Chapter Six - The Exile King

Section 7 of 13


CHAPTER SIX

The Exile King


AFTER GENEVA, HE disappeared.

Not into the jungle. Not into a bunker. But into a quiet townhouse in Bath, England — a sleepy spa town with Roman ruins, stiff upper lips, and now, the most famous homeless monarch on Earth.

Haile Selassie was no longer emperor in title. But in his own mind — and in the eyes of millions — he still ruled.

He didn’t mope. He didn’t spiral. He got to work.

From his temporary HQ in Bath, he launched a diplomatic campaign that would last for years. Letters, telegrams, emissaries — all aimed at the same goal:

Get Ethiopia back.

He met with journalists. He dined with politicians. He kept Ethiopia in the news, even when it seemed like the world had moved on. He reminded them that Italy’s conquest wasn’t legitimate — that gas attacks and war crimes didn’t count as “civilization.”

He walked his dog through English gardens while plotting counter-attacks.
He drank tea while drafting appeals to the Pope.
He looked like a tired aristocrat in a borrowed overcoat — but behind the beard, he was sharpening knives.

The British were… complicated.

They didn’t love Mussolini. But they also didn’t want to provoke him — not yet. Europe was teetering. Hitler was getting louder. Franco was rising in Spain. The chessboard was tilting toward global war, and no one wanted to knock it over too early.

So Selassie waited.

He watched Ethiopia suffer under fascist rule. He heard whispers of rebellion in the hills. He read letters smuggled from priests, generals, and loyalists who still swore fealty to the Lion of Judah. But he couldn’t act — not yet.

Back in Ethiopia, the occupation was brutal.

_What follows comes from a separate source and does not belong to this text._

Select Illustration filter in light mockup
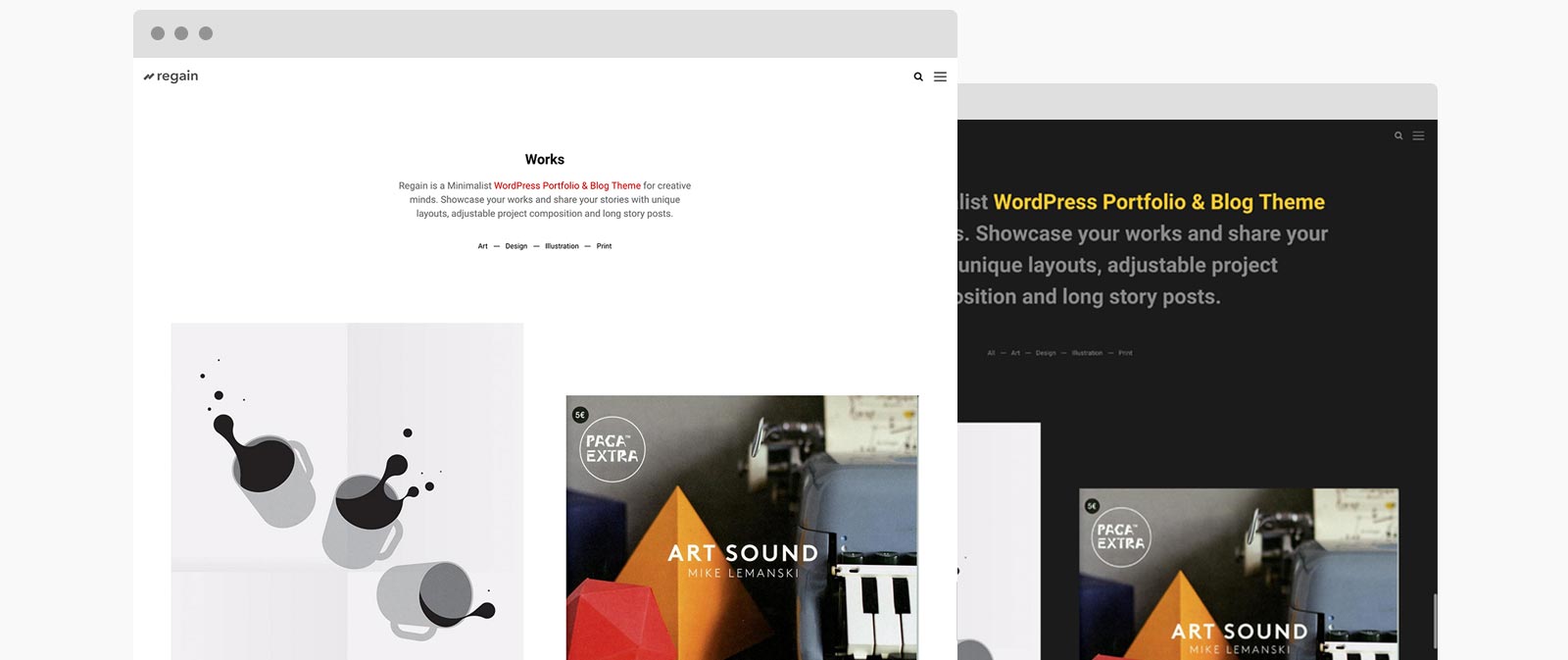 [x=562, y=246]
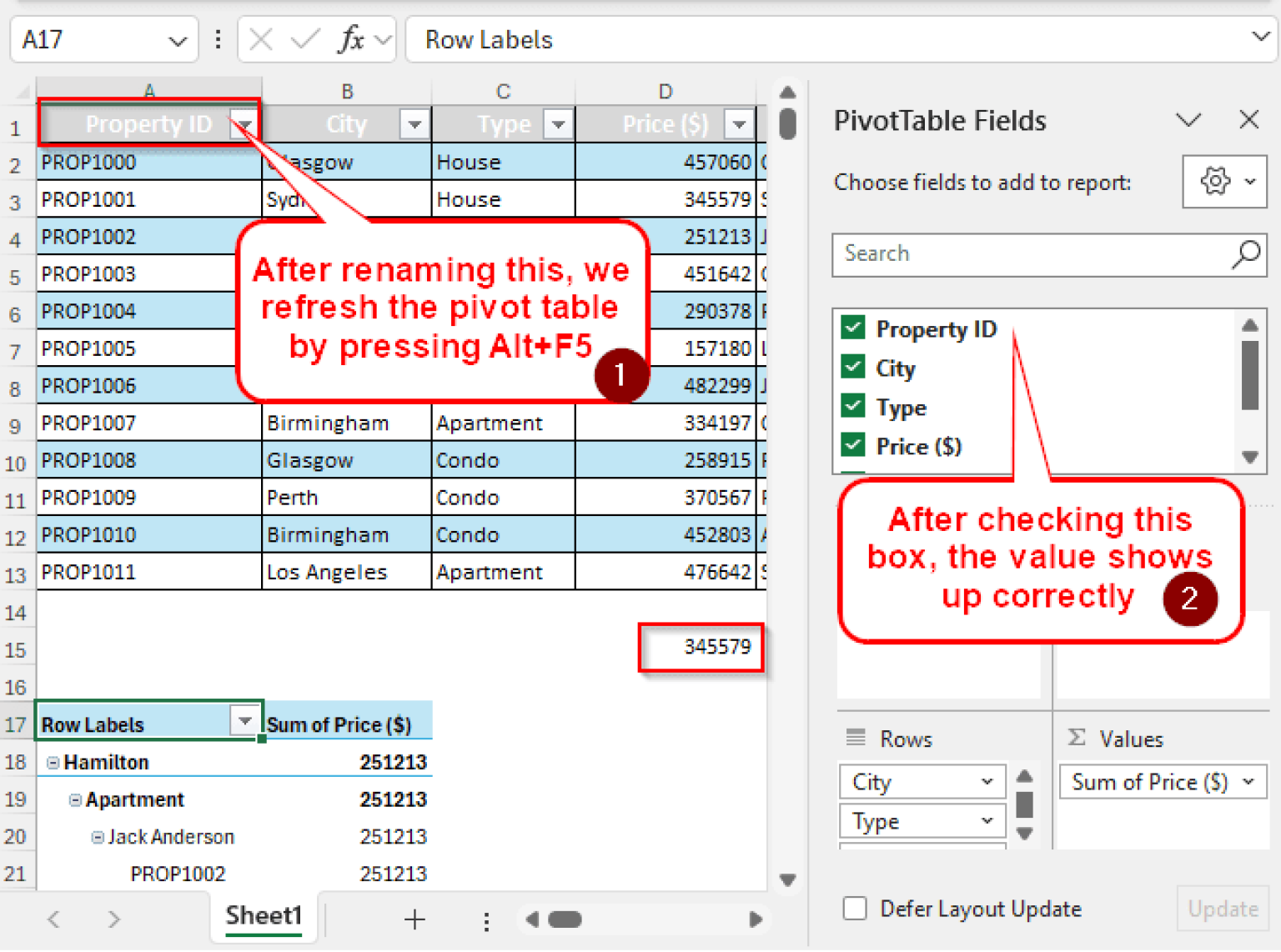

The Italians ruled with iron fists and gas masks. Resistance fighters — the Arbegnoch, or “patriots” — waged a guerrilla war from the mountains. Selassie wasn’t there, but his name was whispered in camps, chanted in churches, and carved into cave walls.

He became a symbol.

Not just of Ethiopia, but of Africa resisting Europe. Of a Black king who didn’t bow. Who brought war crimes to court. Who stayed royal in a bathrobe.

And then, finally — Hitler overplayed his hand.

When Germany invaded Poland in 1939, everything changed. The Second World War began. Alliances shifted. And suddenly, Mussolini wasn’t a charming rogue — he was a dangerous liability.

Britain needed to hit Italy where it hurt. And East Africa?

That was the perfect place to start.

So in 1940, British and Commonwealth forces — alongside Ethiopian patriots — began pushing back. They moved through Sudan, down into Italian-held territory. And in early 1941, with military support and a small contingent of Ethiopian fighters at his side…

Haile Selassie re-entered Ethiopia.

He crossed the border on horseback.

Same cape. Same eyes. Same crown.

By May 5, 1941 — five years after he’d fled — Haile Selassie returned to Addis Ababa.

The city erupted.

Church bells rang. Priests wept. Flags flew. The occupation was over. The emperor had come home.

He hadn’t led an army. He hadn’t won the battles. But he had endured, and for a nation wounded by occupation, that was enough.

The Lion had walked through exile — and come back roaring.